Items

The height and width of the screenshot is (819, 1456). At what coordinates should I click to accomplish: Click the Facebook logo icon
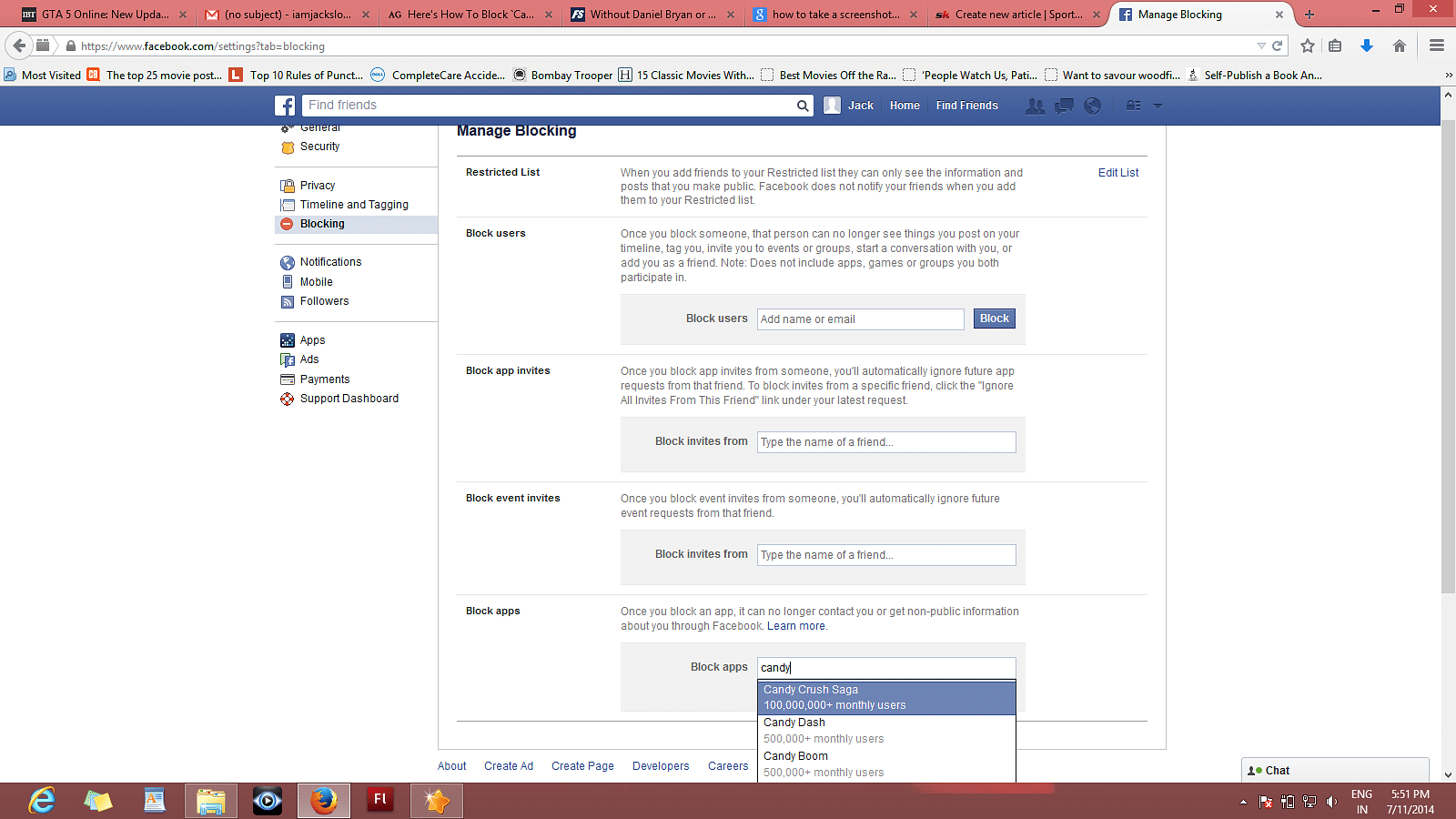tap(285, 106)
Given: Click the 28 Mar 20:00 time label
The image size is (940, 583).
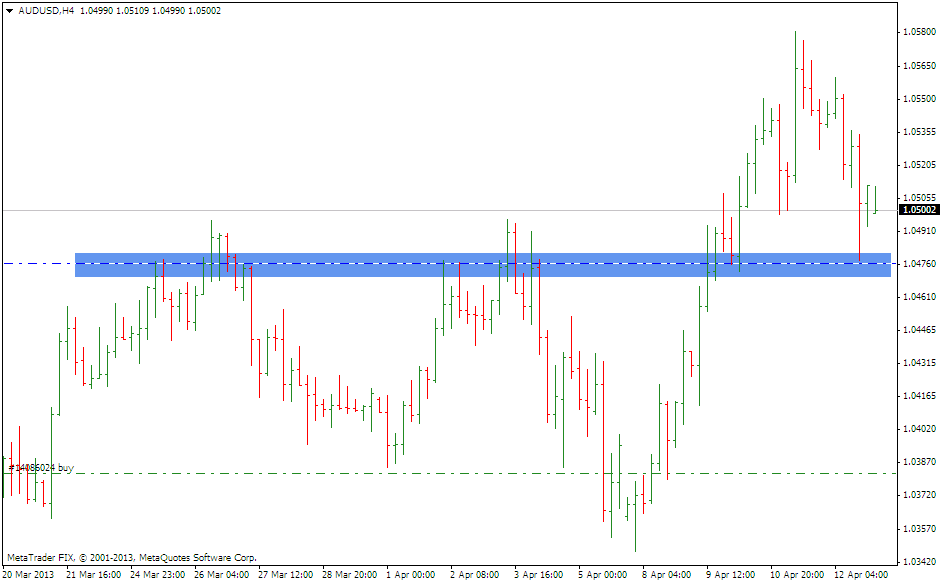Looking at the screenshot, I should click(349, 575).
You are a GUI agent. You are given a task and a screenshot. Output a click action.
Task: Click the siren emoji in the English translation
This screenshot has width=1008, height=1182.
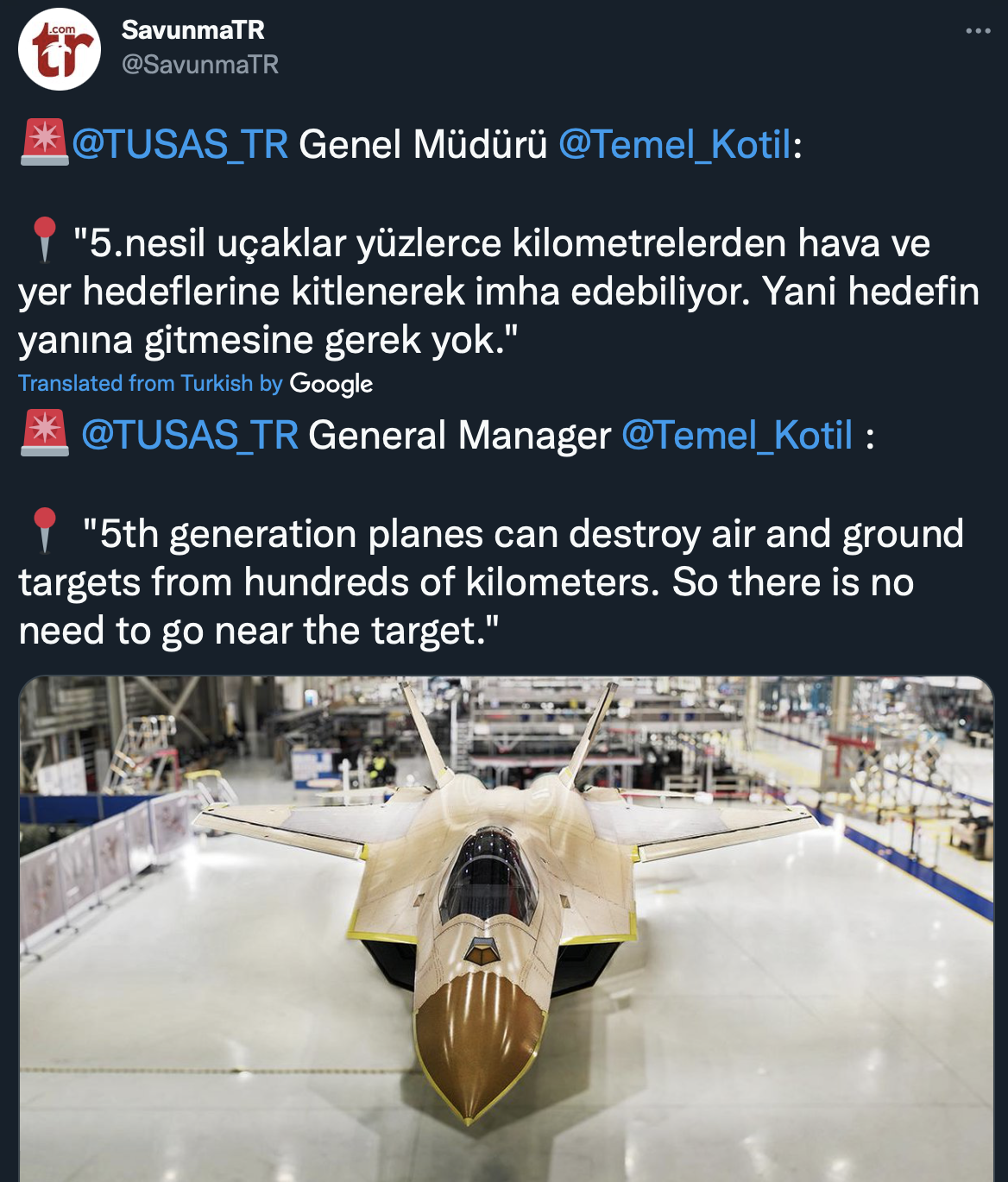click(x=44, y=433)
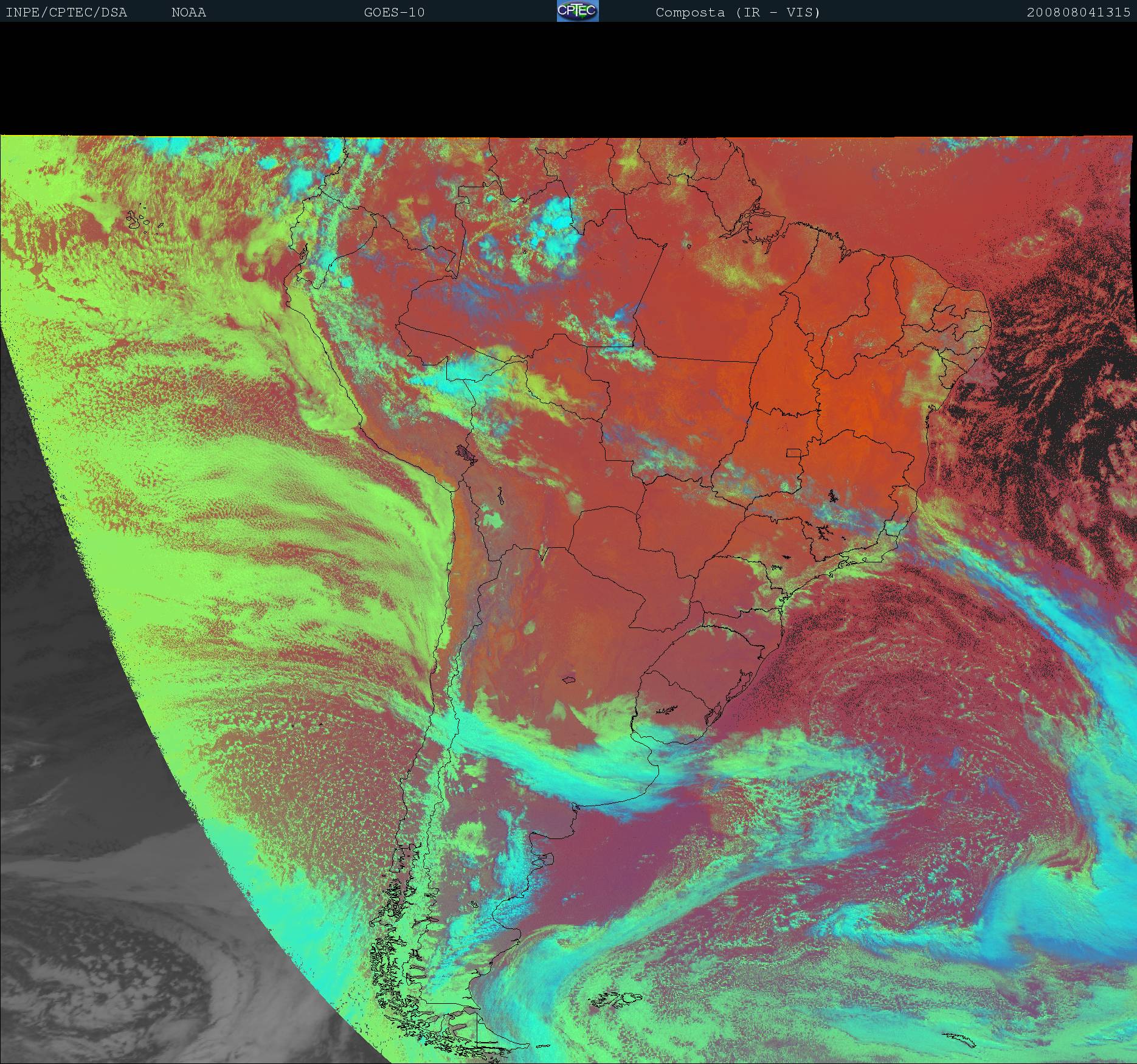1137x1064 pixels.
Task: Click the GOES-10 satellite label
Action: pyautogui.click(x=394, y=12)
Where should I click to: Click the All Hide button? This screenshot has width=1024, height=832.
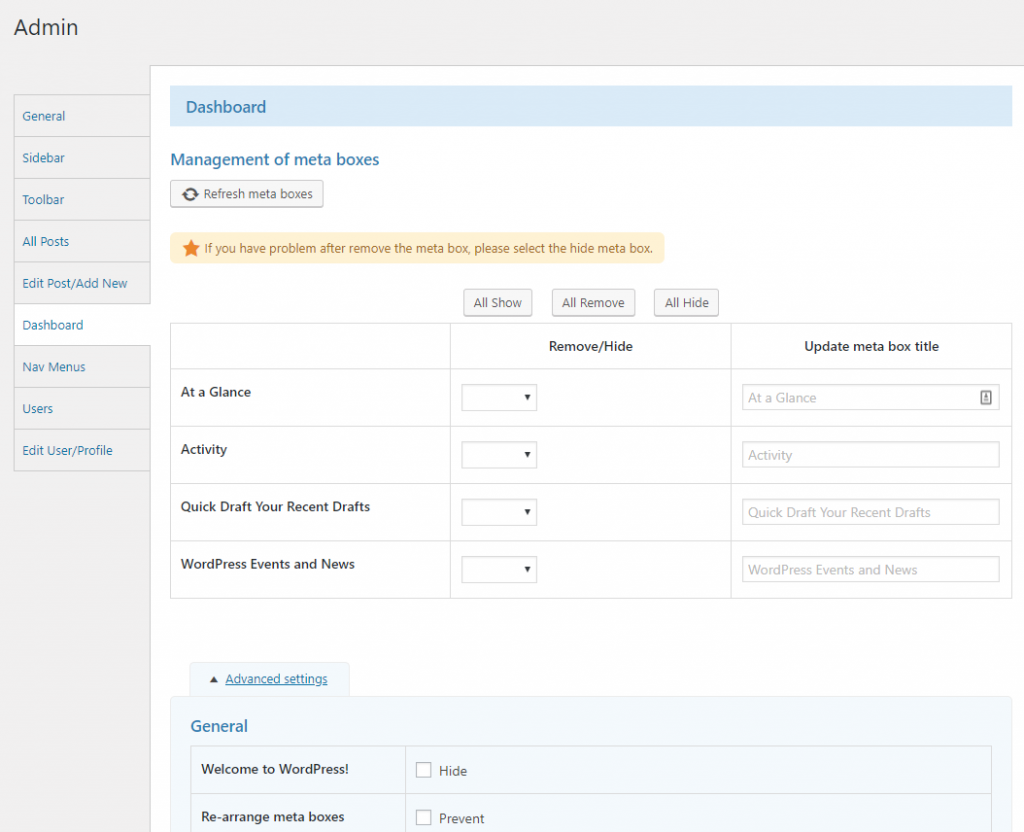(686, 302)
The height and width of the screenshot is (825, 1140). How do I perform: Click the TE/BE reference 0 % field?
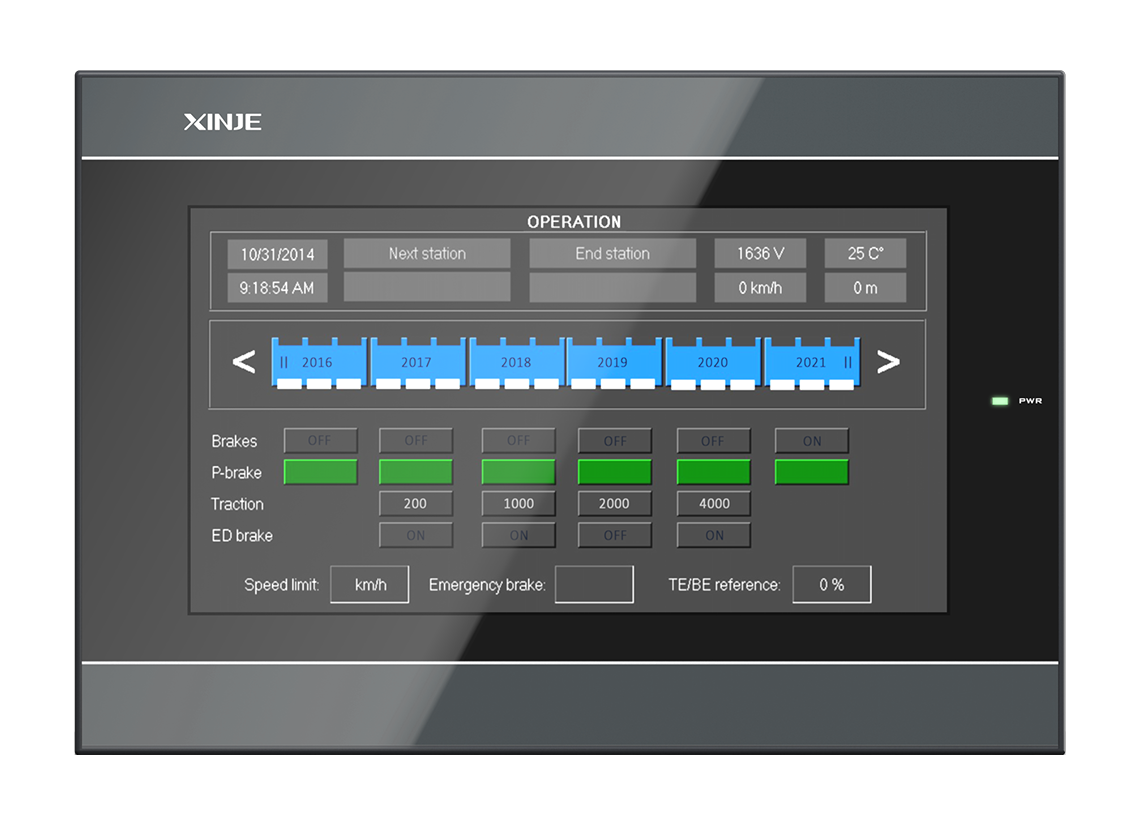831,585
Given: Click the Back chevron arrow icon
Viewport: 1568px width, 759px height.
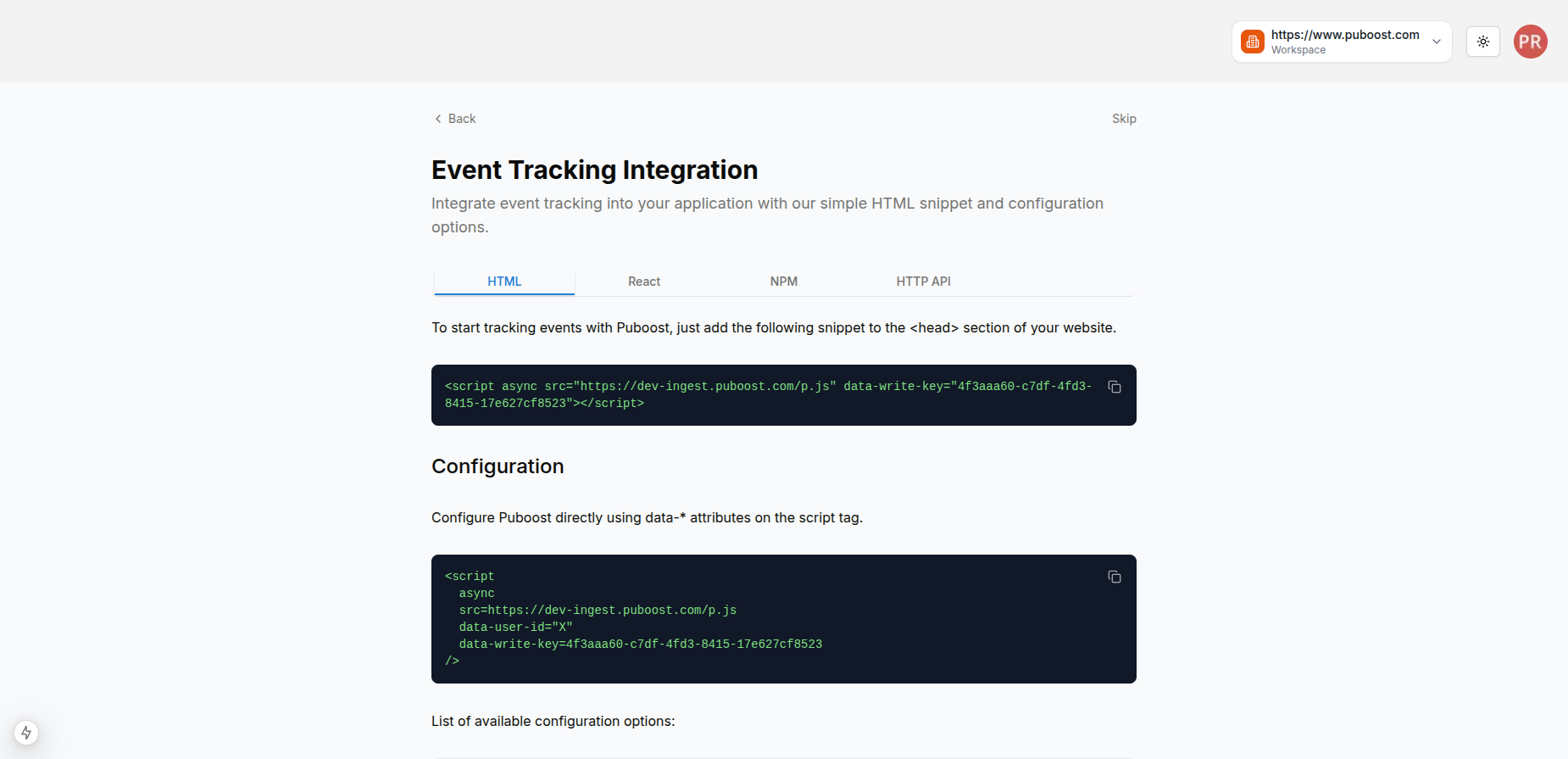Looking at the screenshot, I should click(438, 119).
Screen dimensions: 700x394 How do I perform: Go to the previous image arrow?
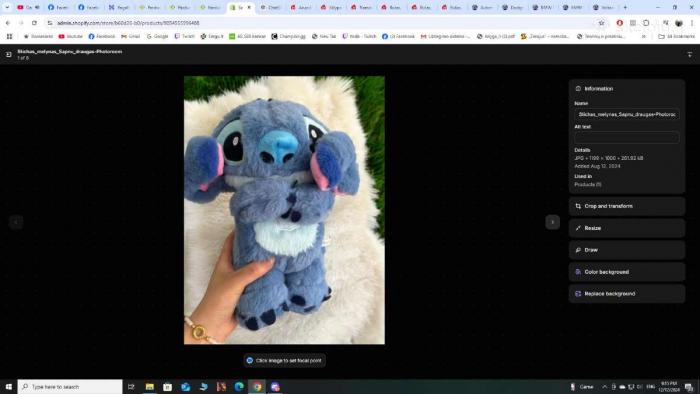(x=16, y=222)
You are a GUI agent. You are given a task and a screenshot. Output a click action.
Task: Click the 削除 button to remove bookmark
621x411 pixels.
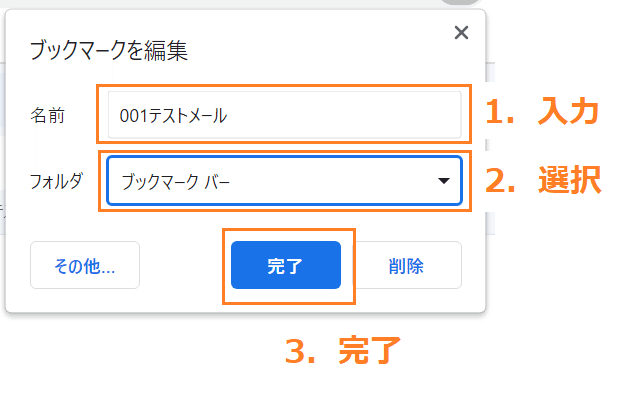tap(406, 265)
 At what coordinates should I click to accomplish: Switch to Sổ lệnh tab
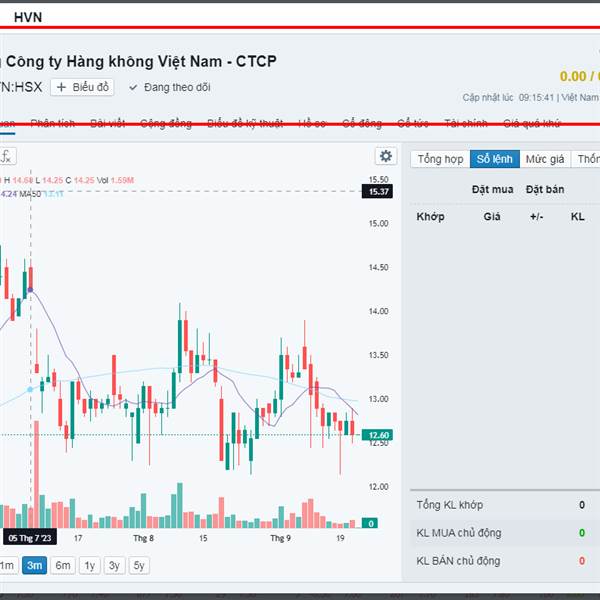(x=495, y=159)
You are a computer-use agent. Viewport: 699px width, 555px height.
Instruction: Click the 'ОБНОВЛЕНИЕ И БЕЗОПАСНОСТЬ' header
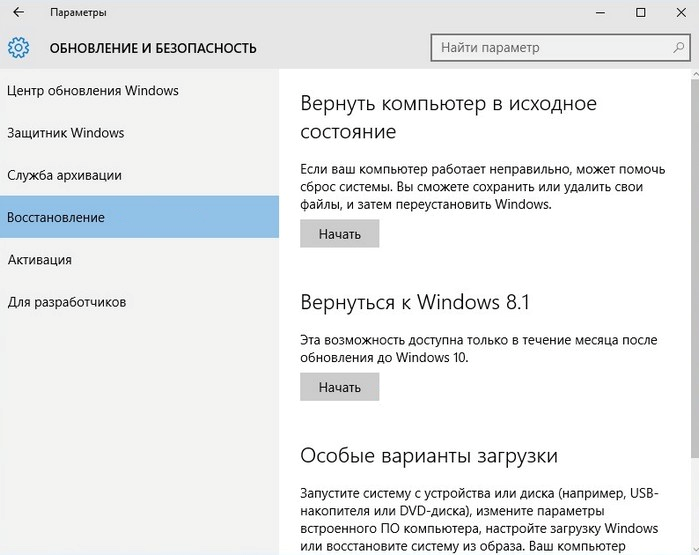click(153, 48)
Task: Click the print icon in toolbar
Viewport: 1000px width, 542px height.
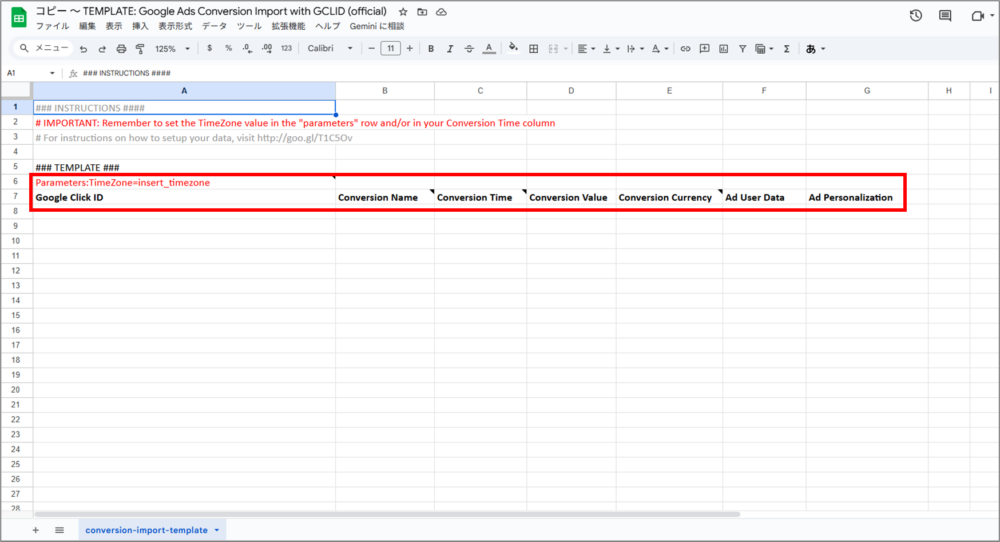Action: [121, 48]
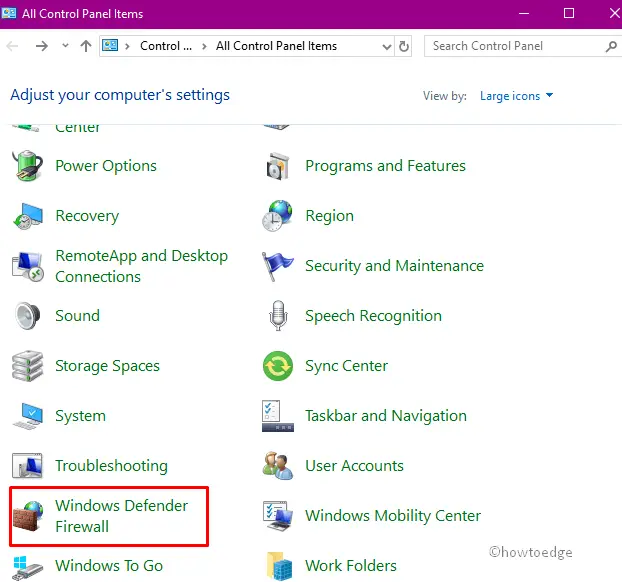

Problem statement
Rewrite all of the rows above as a numbered list, skipping any blank lines. Leave the pictures out of your answer.

Solution for this task
1. The height and width of the screenshot is (819, 1456). At what coordinates should I click to accomplish: Click the Facebook logo icon
2. tap(285, 106)
3. Given: Click the 28 Mar 20:00 time label
4. The image size is (940, 583).
5. Looking at the screenshot, I should click(349, 575).
6. You are a GUI agent. You are given a task and a screenshot. Output a click action.
7. Task: Click the siren emoji in the English translation
8. This screenshot has width=1008, height=1182.
9. click(x=44, y=433)
10. 1137x1064 pixels.
11. Task: Click the GOES-10 satellite label
12. Action: pyautogui.click(x=394, y=12)
13. Where should I click to: Click the All Hide button? This screenshot has width=1024, height=832.
14. (686, 302)
15. The height and width of the screenshot is (825, 1140). How do I perform: Click the TE/BE reference 0 % field?
16. 831,585
17. Given: Click the Back chevron arrow icon
18. Viewport: 1568px width, 759px height.
19. Looking at the screenshot, I should click(438, 119).
20. Screen dimensions: 700x394 How do I perform: Go to the previous image arrow?
21. (x=16, y=222)
22. You are a GUI agent. You are given a task and a screenshot. Output a click action.
23. Task: Click the 削除 button to remove bookmark
24. 621x411 pixels.
25. tap(406, 265)
26.  At what coordinates should I click to accomplish: Switch to Sổ lệnh tab
27. (x=495, y=159)
28. You are a computer-use agent. Viewport: 699px width, 555px height.
29. Instruction: Click the 'ОБНОВЛЕНИЕ И БЕЗОПАСНОСТЬ' header
30. click(153, 48)
31. Task: Click the print icon in toolbar
32. Viewport: 1000px width, 542px height.
33. Action: [121, 48]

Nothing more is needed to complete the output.